The court’s second holding was simpler. The court applied what it termed the general test for equitable tolling, requiring (1) that the plaintiff diligently pursued his rights and (2) that some extraordinary circumstance prevented him from timely filing. Because Villarreal alleged in his complaint that he had not followed up after applying for a job with R.J. Reynolds and that he had not done anything until lawyers contacted him over two years later, he plead himself out of an equitable tolling claim because the facts foreclosed a finding of diligence on the part of Villarreal.

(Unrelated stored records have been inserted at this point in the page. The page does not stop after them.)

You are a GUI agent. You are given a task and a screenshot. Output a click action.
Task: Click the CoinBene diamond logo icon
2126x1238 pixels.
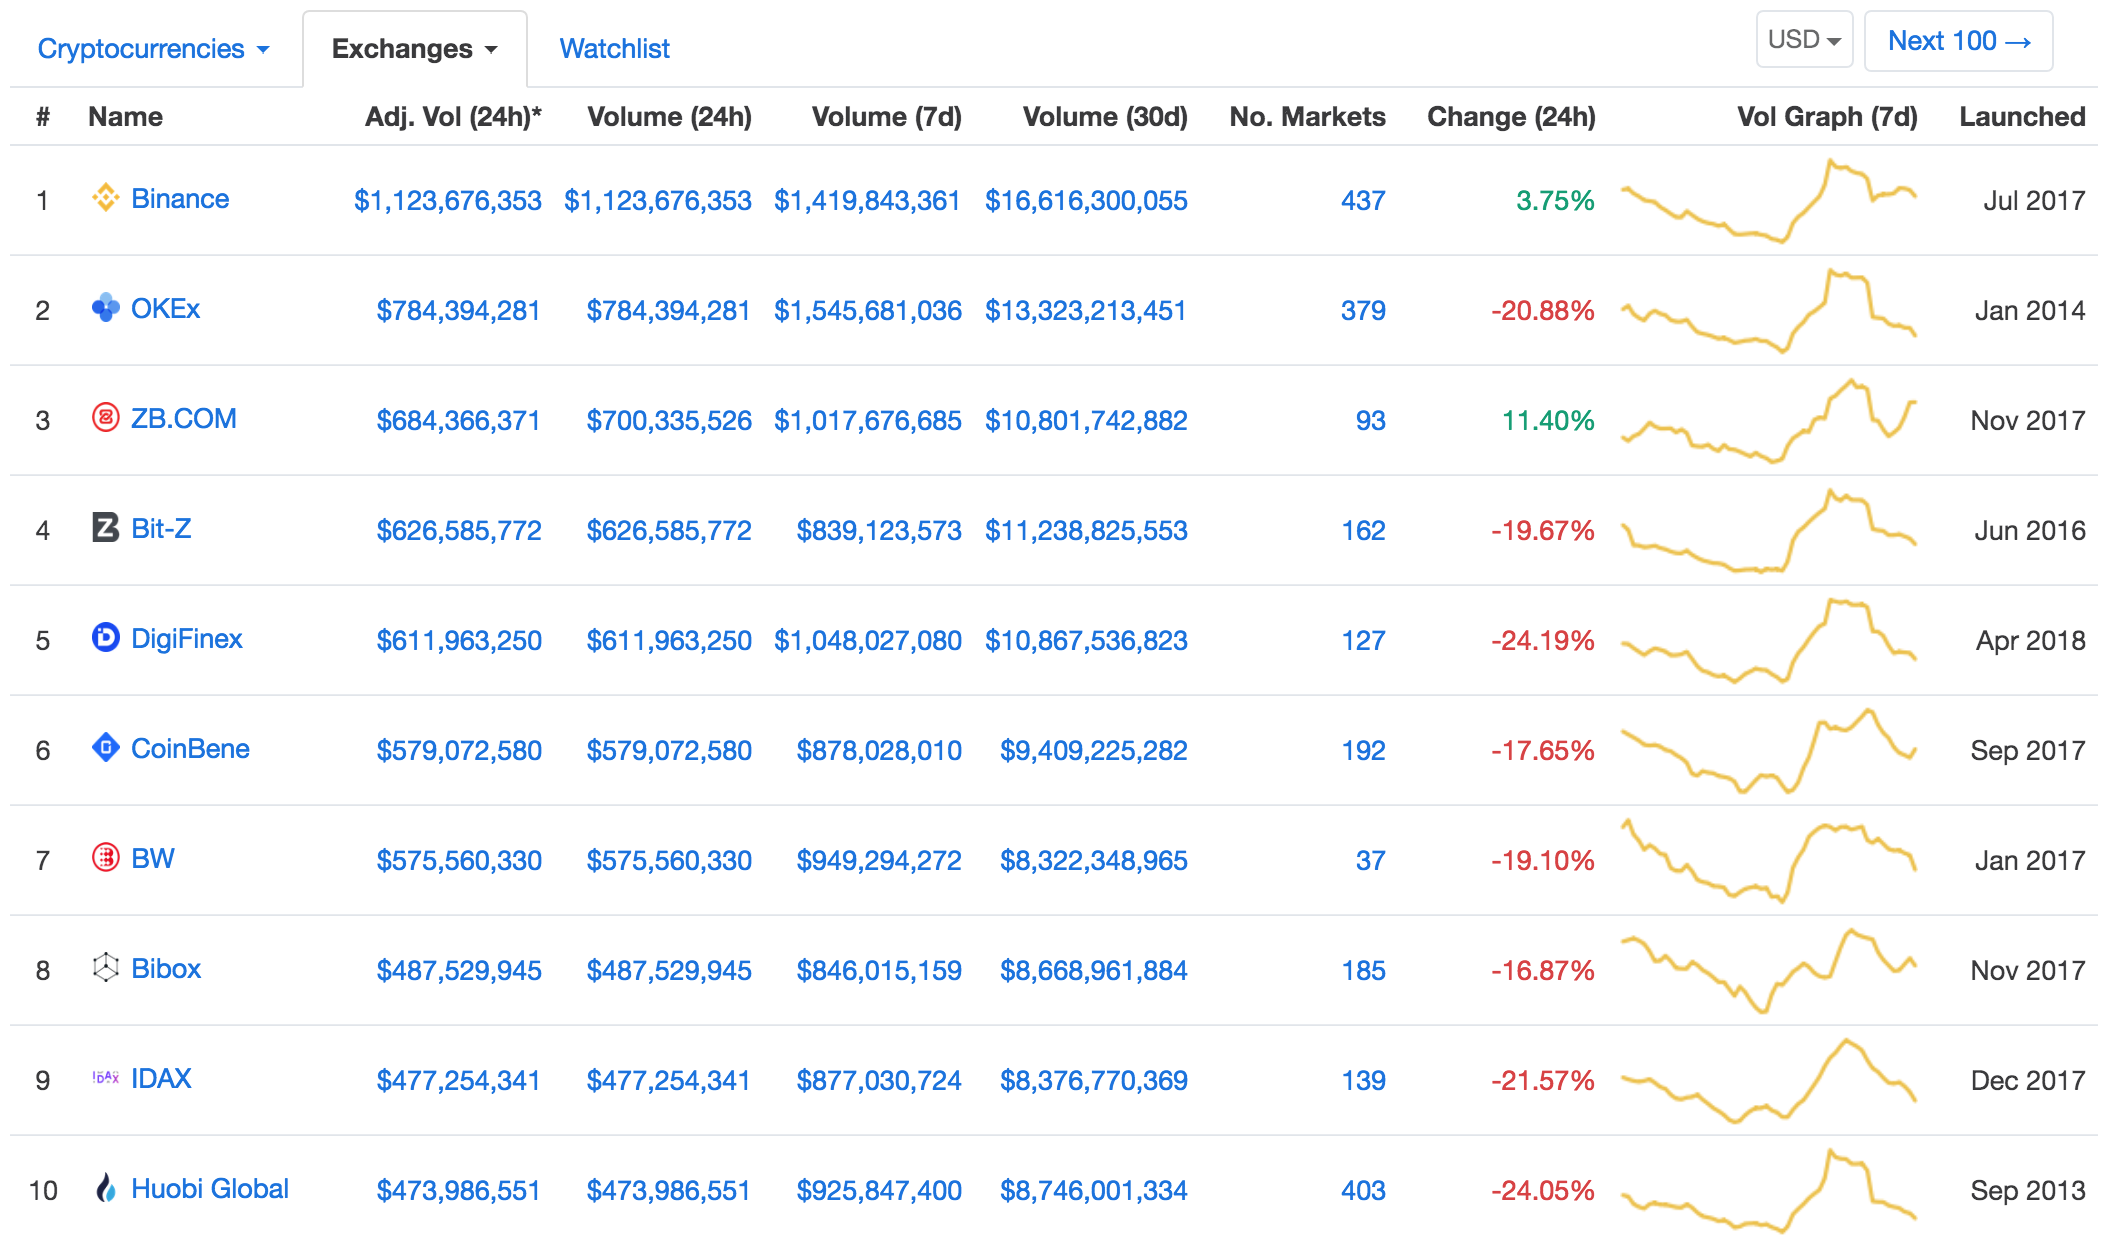[x=105, y=748]
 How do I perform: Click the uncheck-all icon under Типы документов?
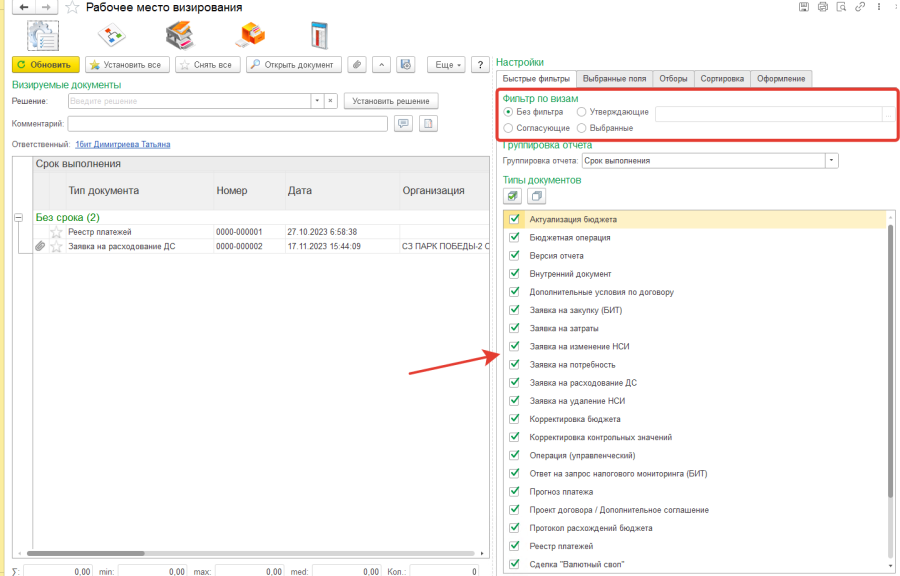[x=536, y=196]
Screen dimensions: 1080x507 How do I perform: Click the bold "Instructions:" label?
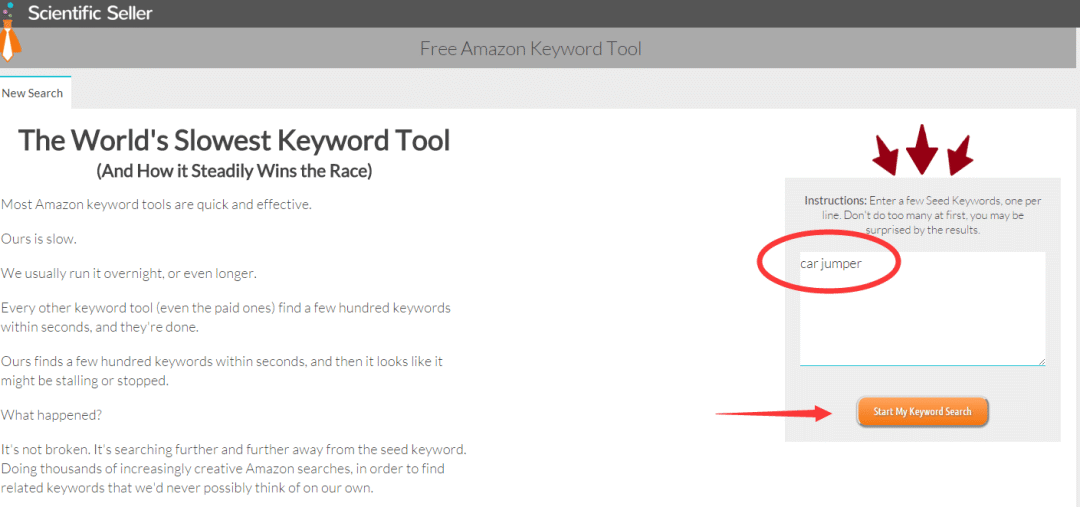835,201
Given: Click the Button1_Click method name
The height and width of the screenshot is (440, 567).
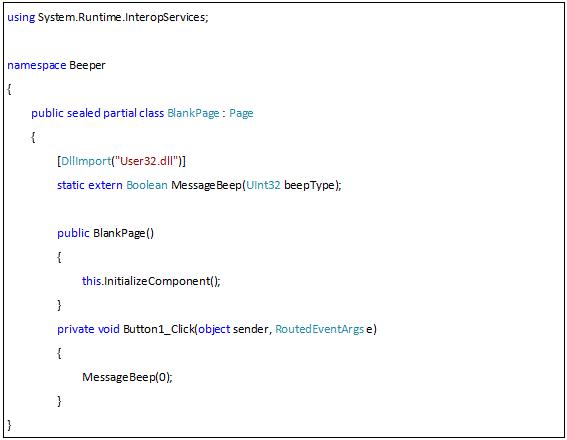Looking at the screenshot, I should click(159, 329).
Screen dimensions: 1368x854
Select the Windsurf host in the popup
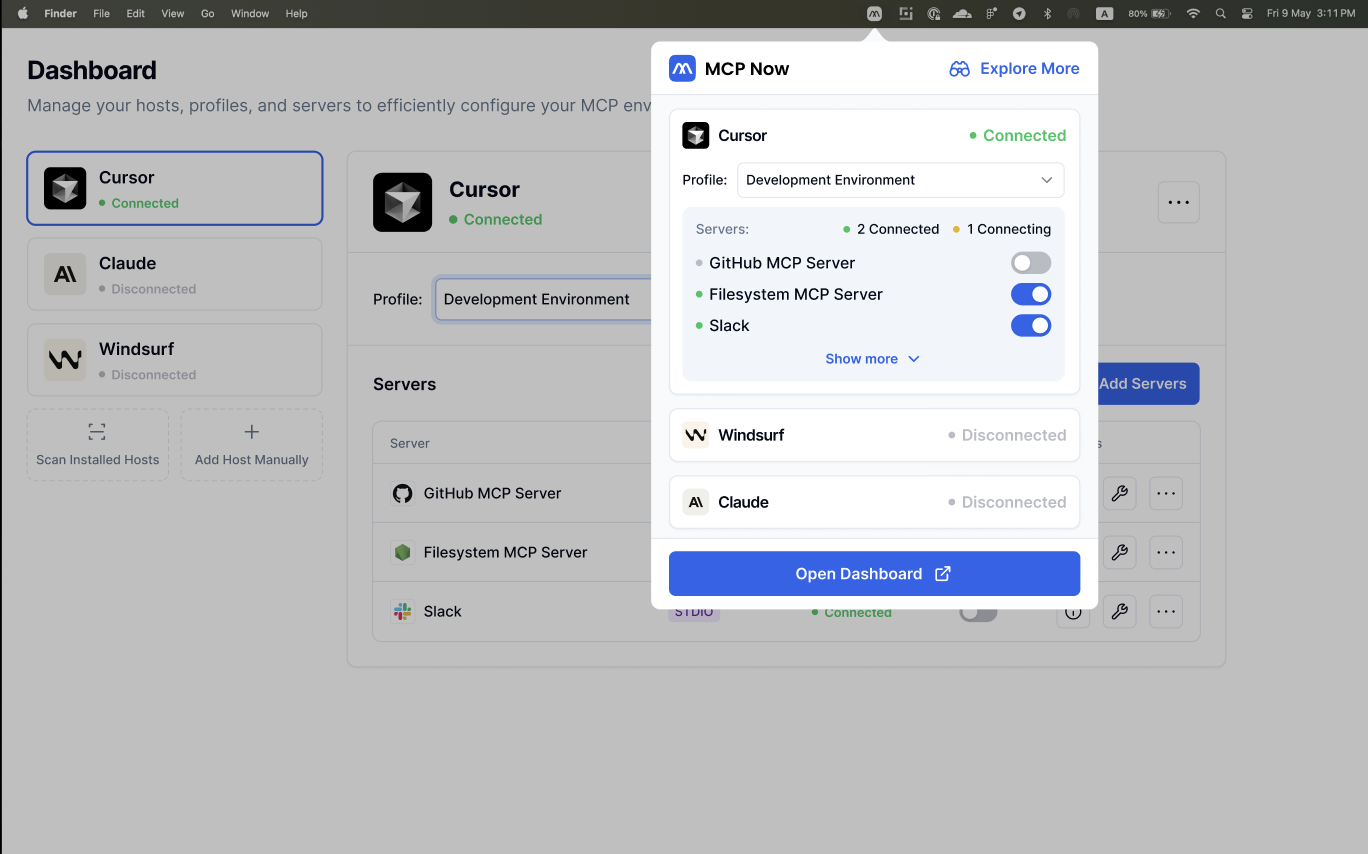874,435
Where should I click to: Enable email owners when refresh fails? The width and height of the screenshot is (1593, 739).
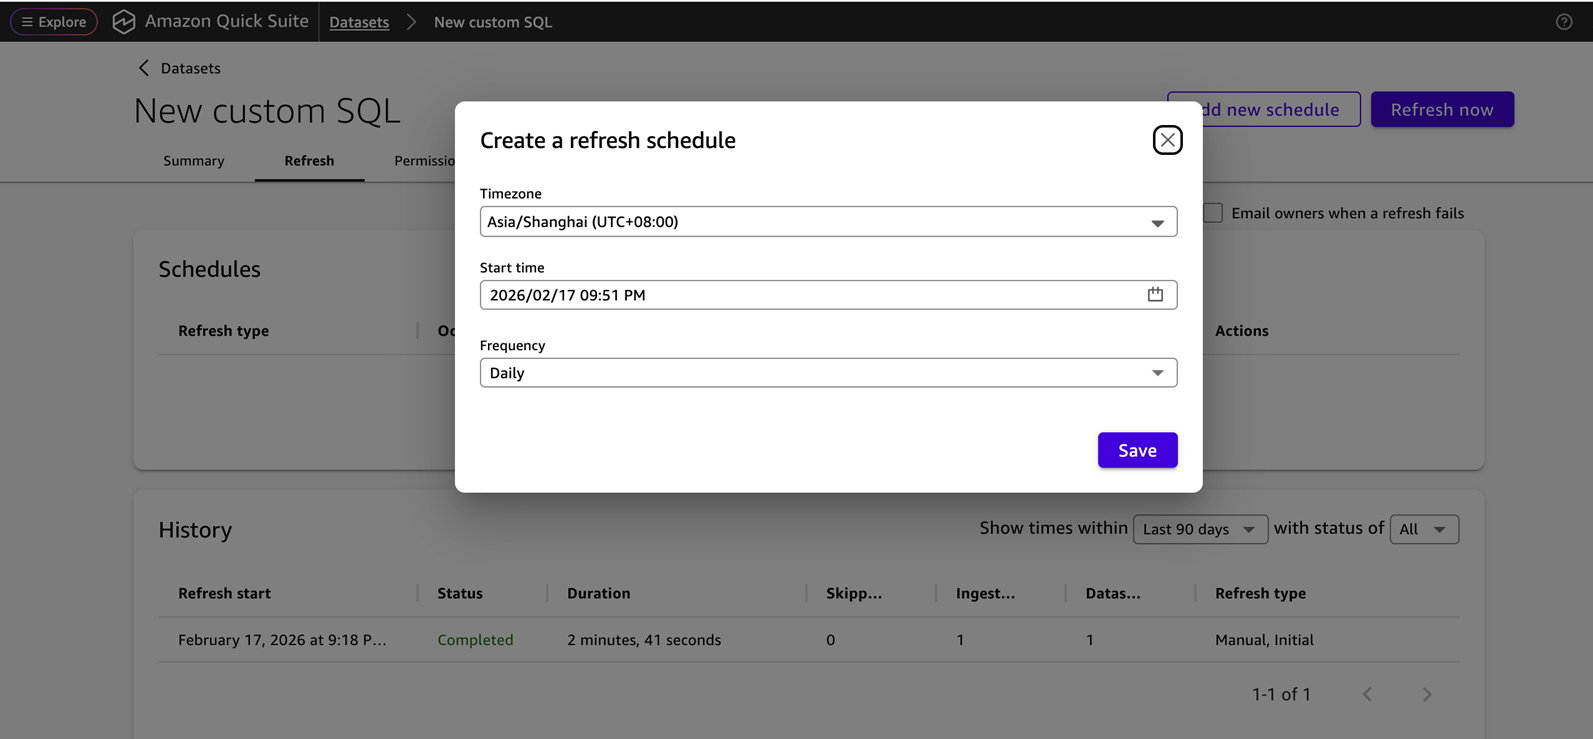click(1213, 213)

According to the five dissenting judges (Judges Jordan and Rosenbaum joined Judge Martin’s dissent on this point), the majority applied an equitable tolling standard that goes beyond the “reasonable diligence” that has always been required and is at odds with Reeb v. Econ. Opportunity Atlanta, Inc., 516 F.2d 924 (5th Cir. 1975). The dissent emphasized that the court affirmed the grant of a motion to dismiss, i.e., without discovery, and indicates that a claimant must now assume that an employer has discriminated against him in order to preserve his claim. This, the dissent claimed, will have a broad effect beyond even the ADEA and into other antidiscrimination regimes. Because the victims of discriminatory employment practices are unlikely to become aware of “secret hiring preferences” of employers, many discrimination claims, whether grounded in the ADEA, Title VII, or another statute, will not qualify for equitable tolling unless claimants assume that they are being discriminated against and seek to determine the basis on which they were denied employment, which the dissent deemed an unreasonable assumption.
Because the panel had reversed the district court’s finding on these two bases, it did not address the continuing-violation doctrine, so the en banc court remanded to the panel to determine whether that doctrine applied to preserve Villarreal’s disparate treatment claims from 2010 on.